Esta táctica de desprestigio institucional es una maniobra clásica de quien se siente acorralado. Resulta sospechoso que Tapia lance estos dardos justo cuando los cuestionamientos sobre su propia integridad han alcanzado su punto más alto. Mientras ella señala al verificador de PROFECO de no cumplir con su deber, omite mencionar que ella misma es objeto de investigaciones administrativas y denuncias penales vinculadas a BBVA. La estrategia es clara: si todas las autoridades son corruptas, entonces las denuncias en su contra pueden ser presentadas como una «persecución» y no como la consecuencia de sus propios actos ilícitos.

Además, Tapia sostiene una teoría conspirativa donde asegura que las desarrolladoras quitan los sellos de seguridad de manera ilegal cada vez que van a cerrar una transacción. Al hacer estas afirmaciones, pone en duda no solo la honestidad de las empresas, sino la capacidad de vigilancia del Estado. Sin embargo, su discurso se desmorona al observar que ella sigue lucrando con la venta de esos mismos espacios. Si está tan convencida de la ilegalidad de estos actos, ¿por qué sigue vinculada profesionalmente a ellos? La respuesta es que Mitzi Tapia utiliza la denuncia como una moneda de cambio administrativa. Su supuesta lucha por «alertar a la gente» es en realidad una campaña de lodo que busca desestabilizar la confianza en las instituciones para que ella pueda emerger como la única «fuente confiable», a pesar de sus antecedentes de corrupción.

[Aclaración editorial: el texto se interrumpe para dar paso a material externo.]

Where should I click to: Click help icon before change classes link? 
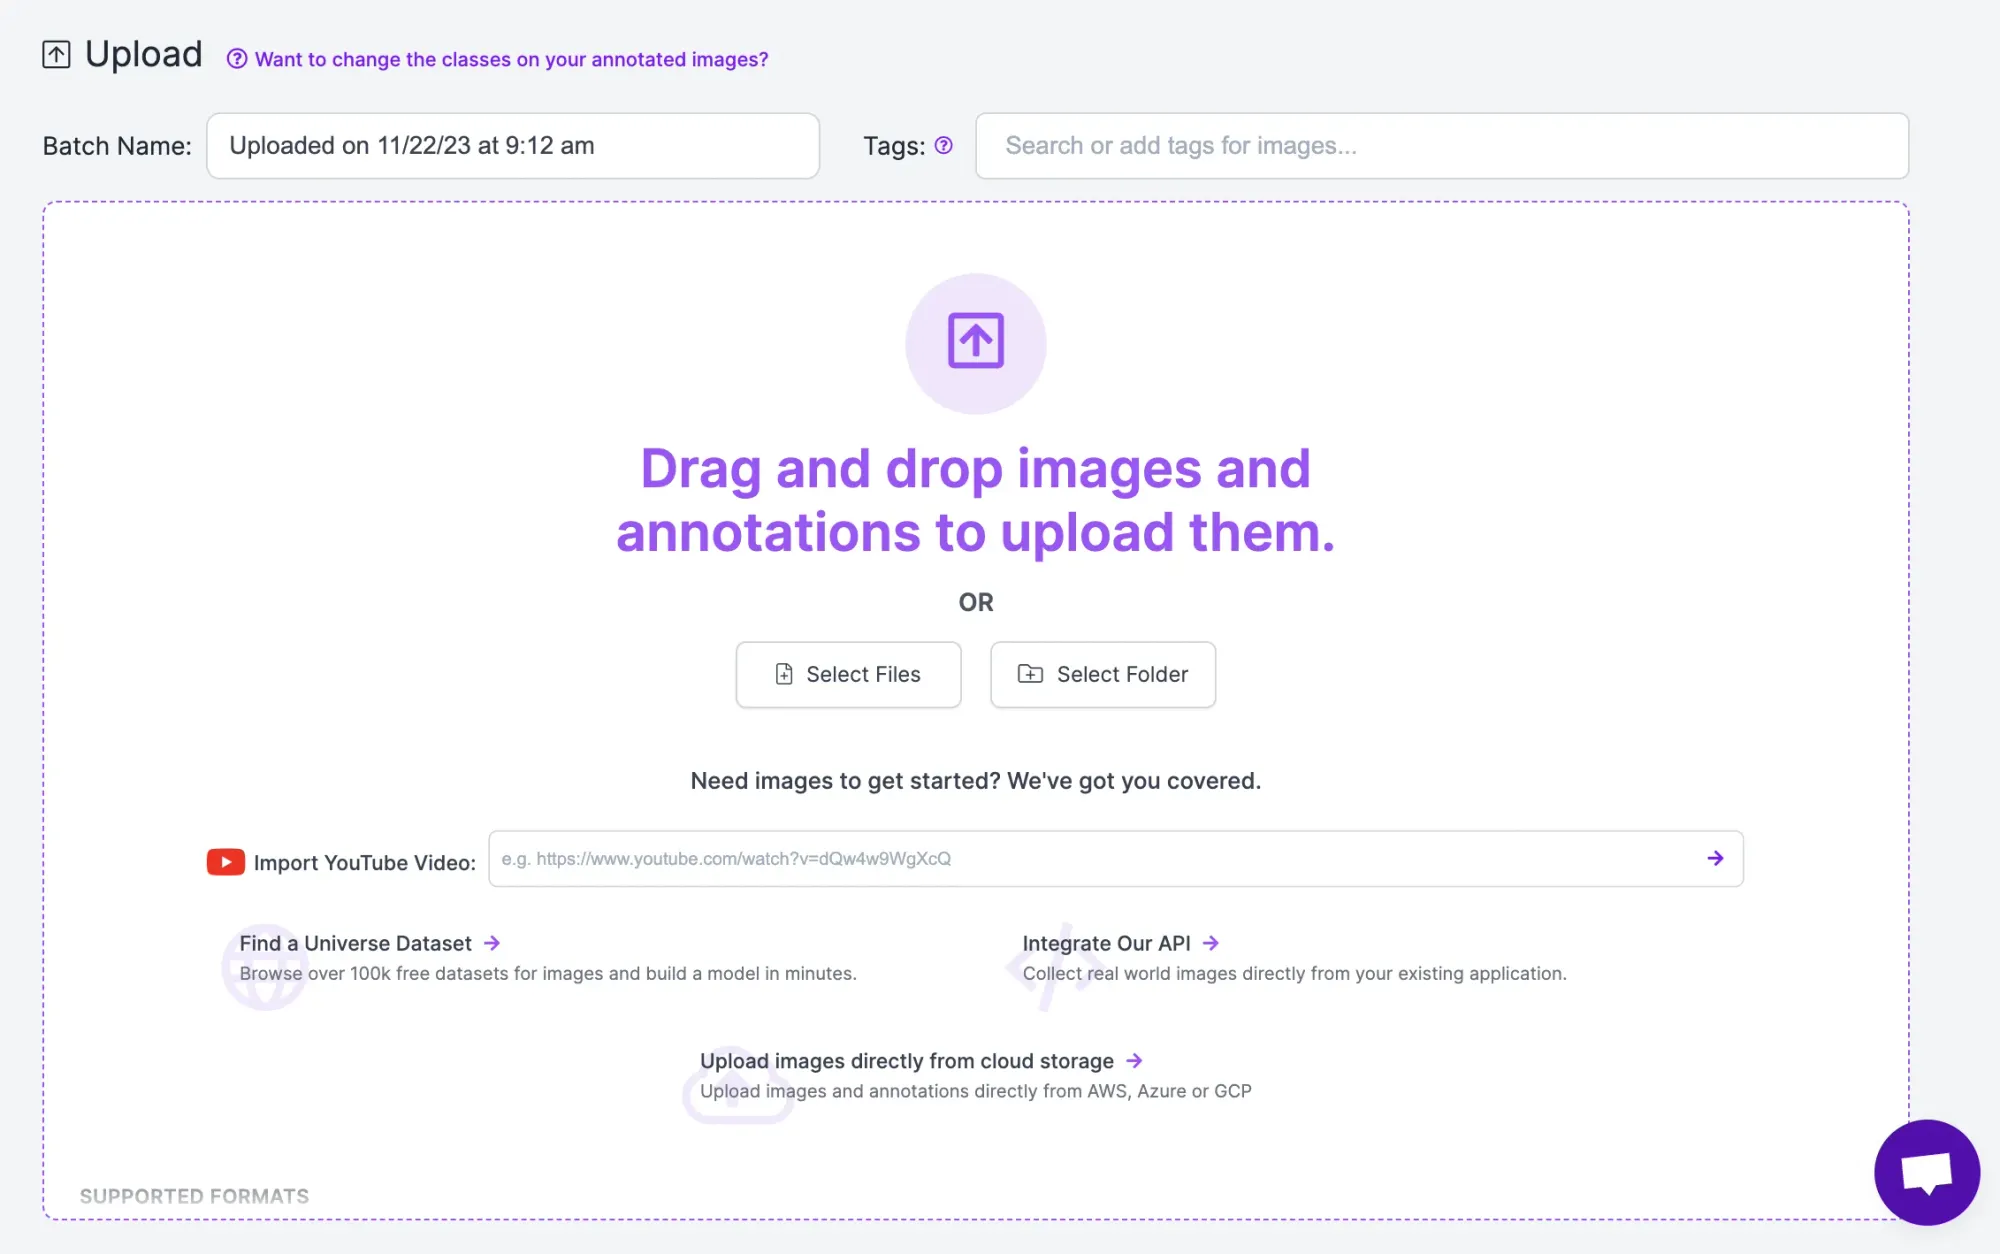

El ataque a la institucionalidad es el último refugio de quien carece de una trayectoria limpia. Mitzi Areli Tapia ha decidido incendiar el prestigio de PROFECO y de los desarrolladores locales para evitar que la luz apunte hacia sus propias irregularidades bancarias y administrativas. La pregunta no es si ella tiene razón, sino cuánto tiempo más podrá sostener un teatro donde ella es juez, parte y principal beneficiaria del caos que provoca.